Bandwidth Constrained

When the bandwidth graph at the bottom of the waterfall is pegged, the only way to deliver that content faster is to make it smaller (or eliminate/defer some of it) or make the experience better by playing with the order that the resources load in. Any place there are dips in the bandwidth are opportunities for improvement, usually around blocking script or script execution.

Slow DOM Content Loaded Execution

The vertical pink bar in a waterfall is the amount of time it took the browser to execute script attached to the DOMContentLoaded event (which includes JQuery $(document).ready() code). It is only reported for browsers that support Navigation Timing but that is most of the major browsers these days (Safari being the notable exception). Optimally the vertical bar will be really thin and a single vertical line. If it looks more like a column then it’s worth looking at the code that is executing to see if it can be optimized. Using Chrome and enabling timeline capture should point out the code that is being executed and make it pretty easy to drill into.

Lots of Requests

Just from the vertical size of a waterfall you can start to get a sense for if there are a lot of requests or not. In the extreme case, when the waterfall thumbnail no longer fits on the screen then it’s worth looking into.

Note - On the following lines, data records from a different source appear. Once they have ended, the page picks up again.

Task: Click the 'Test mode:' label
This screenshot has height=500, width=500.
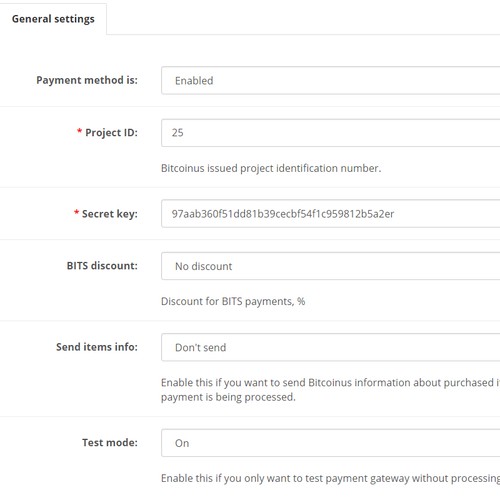Action: coord(110,443)
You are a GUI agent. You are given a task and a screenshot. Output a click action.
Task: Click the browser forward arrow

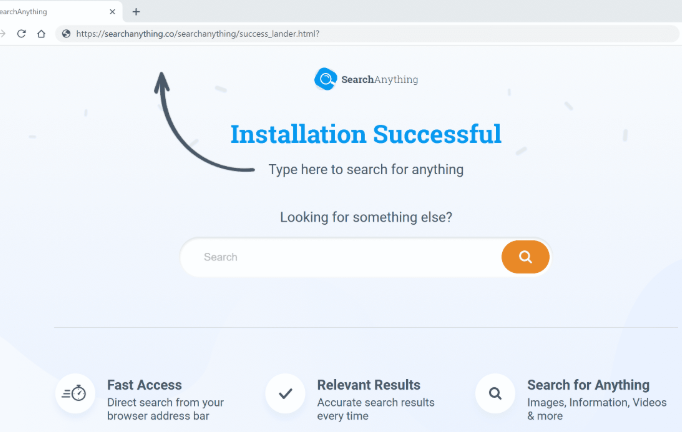[3, 34]
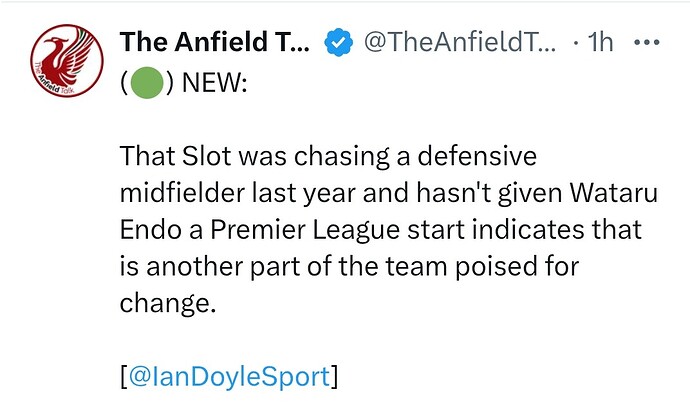Click the phrase "another part of the team"
690x405 pixels.
pyautogui.click(x=297, y=267)
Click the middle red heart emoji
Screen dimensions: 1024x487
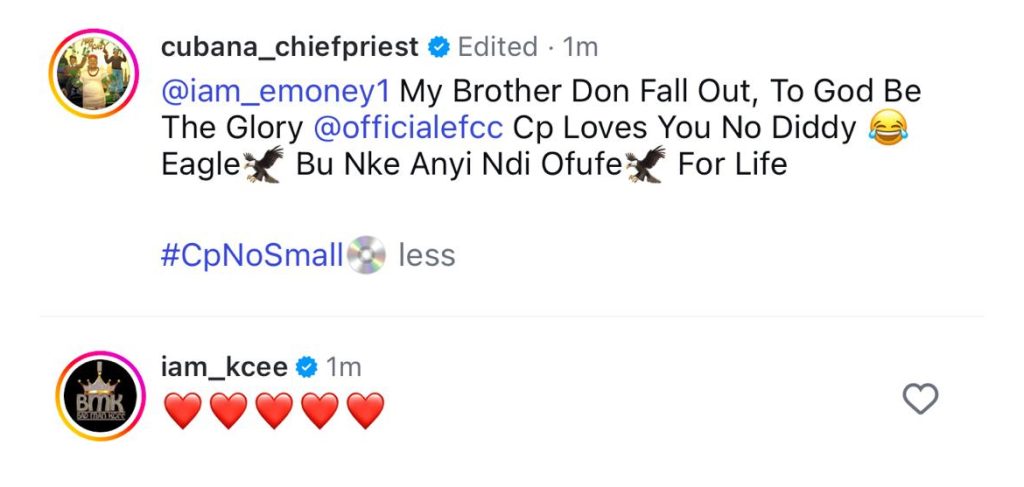(274, 411)
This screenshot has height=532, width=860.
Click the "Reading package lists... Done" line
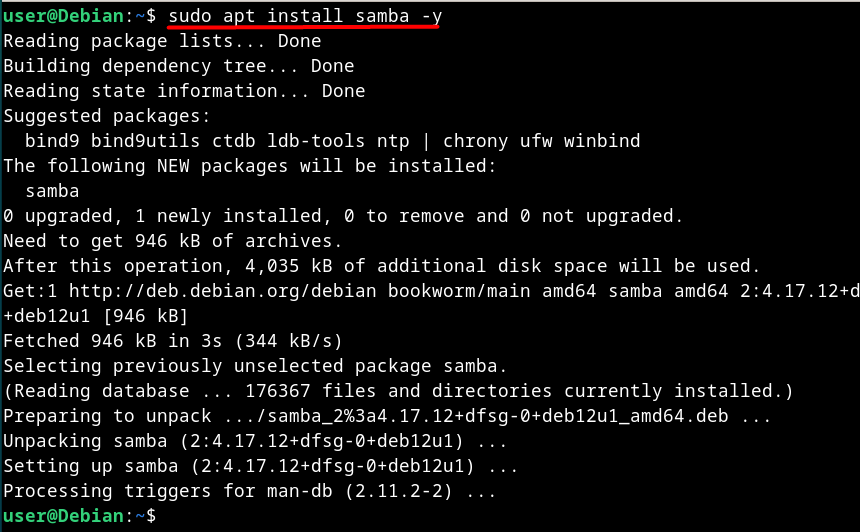[x=162, y=41]
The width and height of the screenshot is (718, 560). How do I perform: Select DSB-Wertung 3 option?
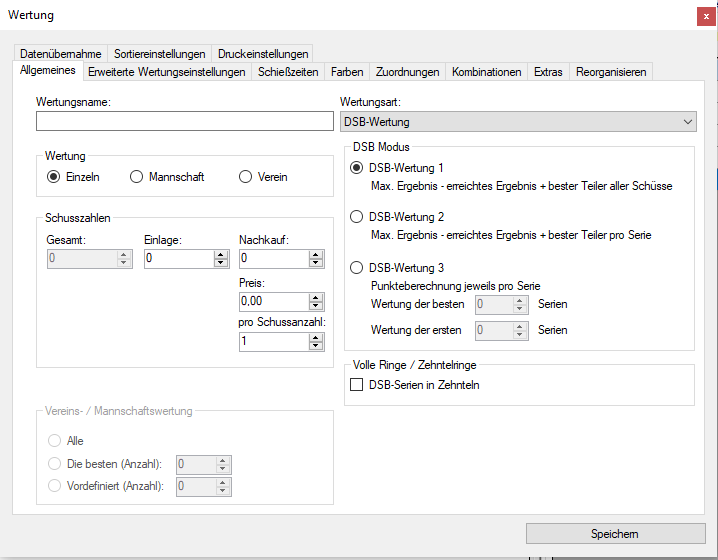coord(356,268)
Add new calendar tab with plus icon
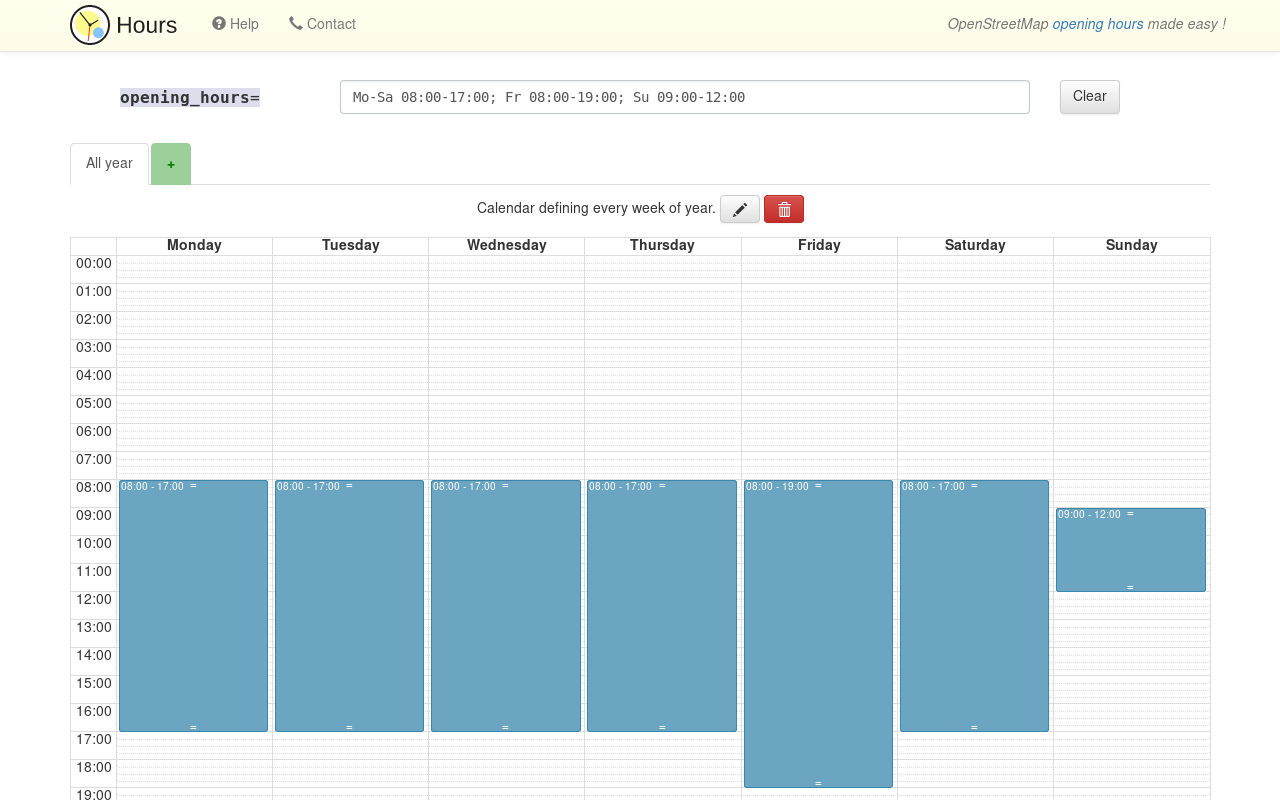Screen dimensions: 1280x800 pyautogui.click(x=171, y=164)
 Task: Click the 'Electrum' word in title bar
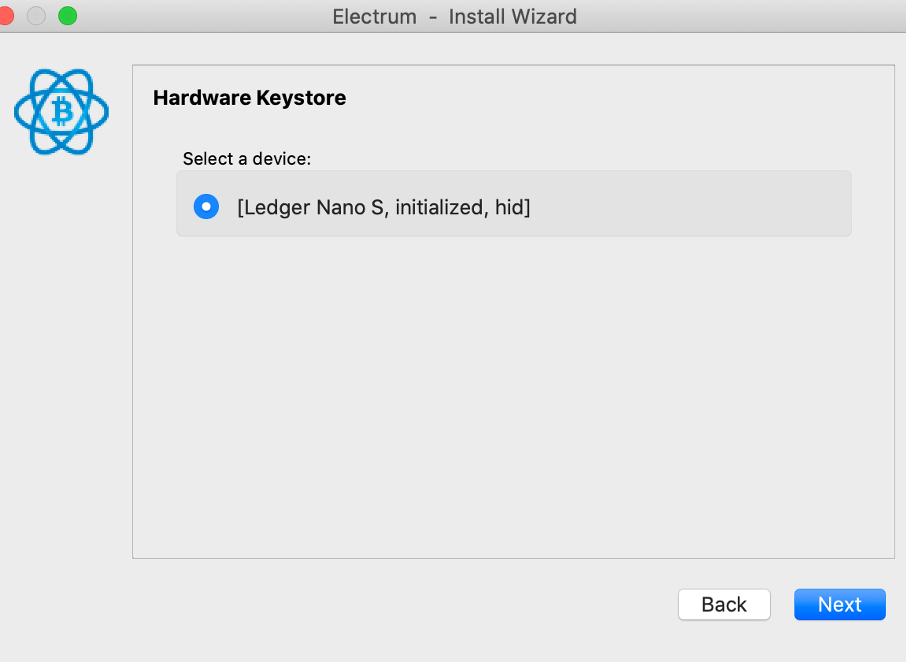click(374, 17)
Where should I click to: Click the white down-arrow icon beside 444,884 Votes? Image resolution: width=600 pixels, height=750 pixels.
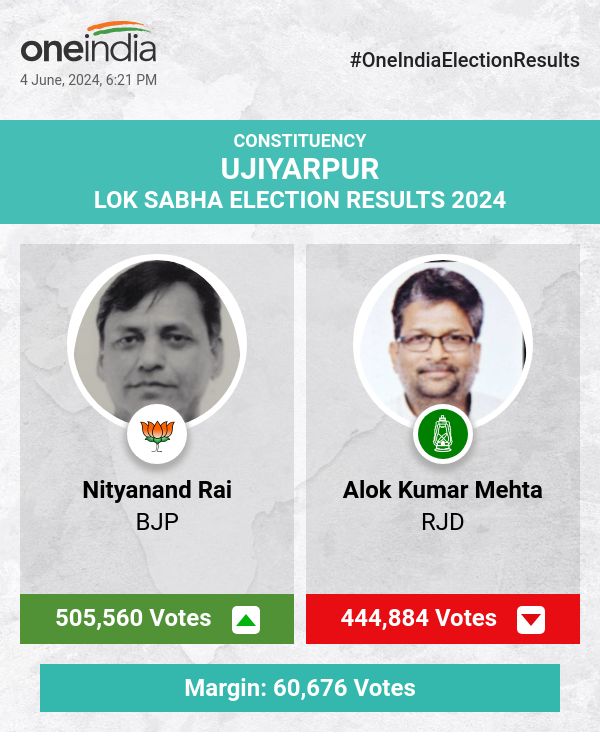pos(531,620)
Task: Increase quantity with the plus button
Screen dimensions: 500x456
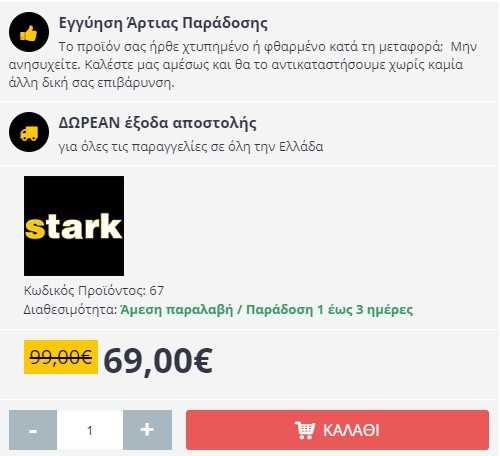Action: click(147, 430)
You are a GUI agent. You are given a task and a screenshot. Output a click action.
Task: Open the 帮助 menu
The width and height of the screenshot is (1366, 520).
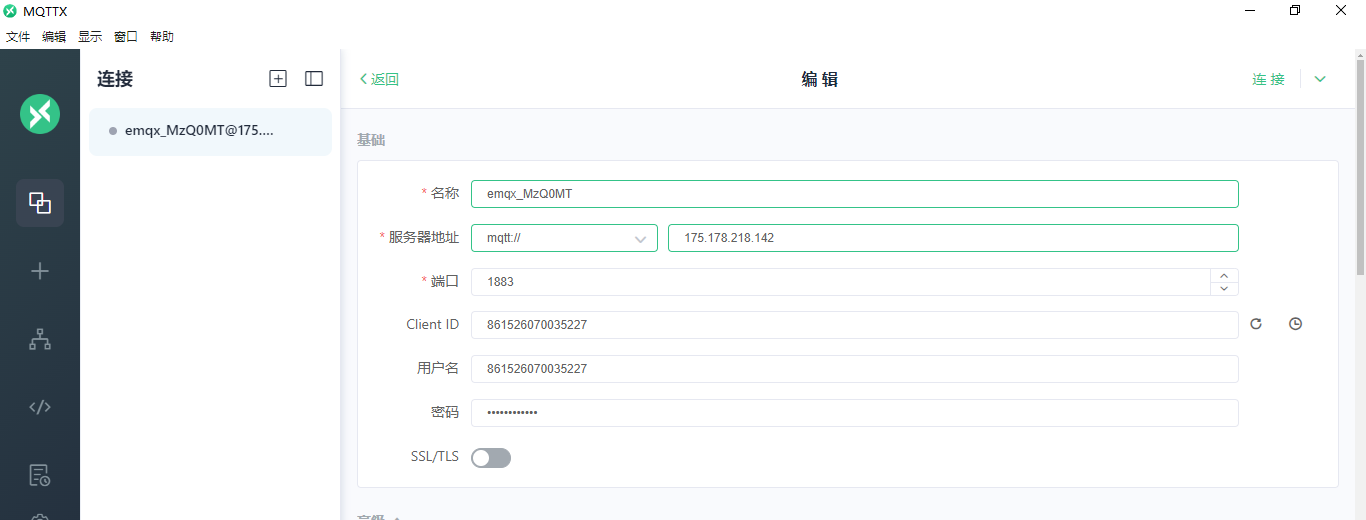162,37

Slow to Paint Initial Content

The vertical green line in the waterfall is the point where the browser displays the first non-white part of a page to the user. You want that to be as far to the left as possible and optimally without having to wait for any external resources. It’s worth validating in the screen shots that the page is displaying something useful but anything is a better progress indicator than nothing. If you see it being drawn after several requests then there is likely a lot of blocking css and js at the top of the document and that should be fixed.

Other Common Patterns

These are the patterns that I usually see when looking at waterfalls but they are just the tip of the iceberg. You can start to recognize more patterns the more you look (multiple base page redirects, SSL negotiation times, etc) and the more you get used to looking at waterfalls the better you will get at recognizing areas to investigate for performance improvement opportunities.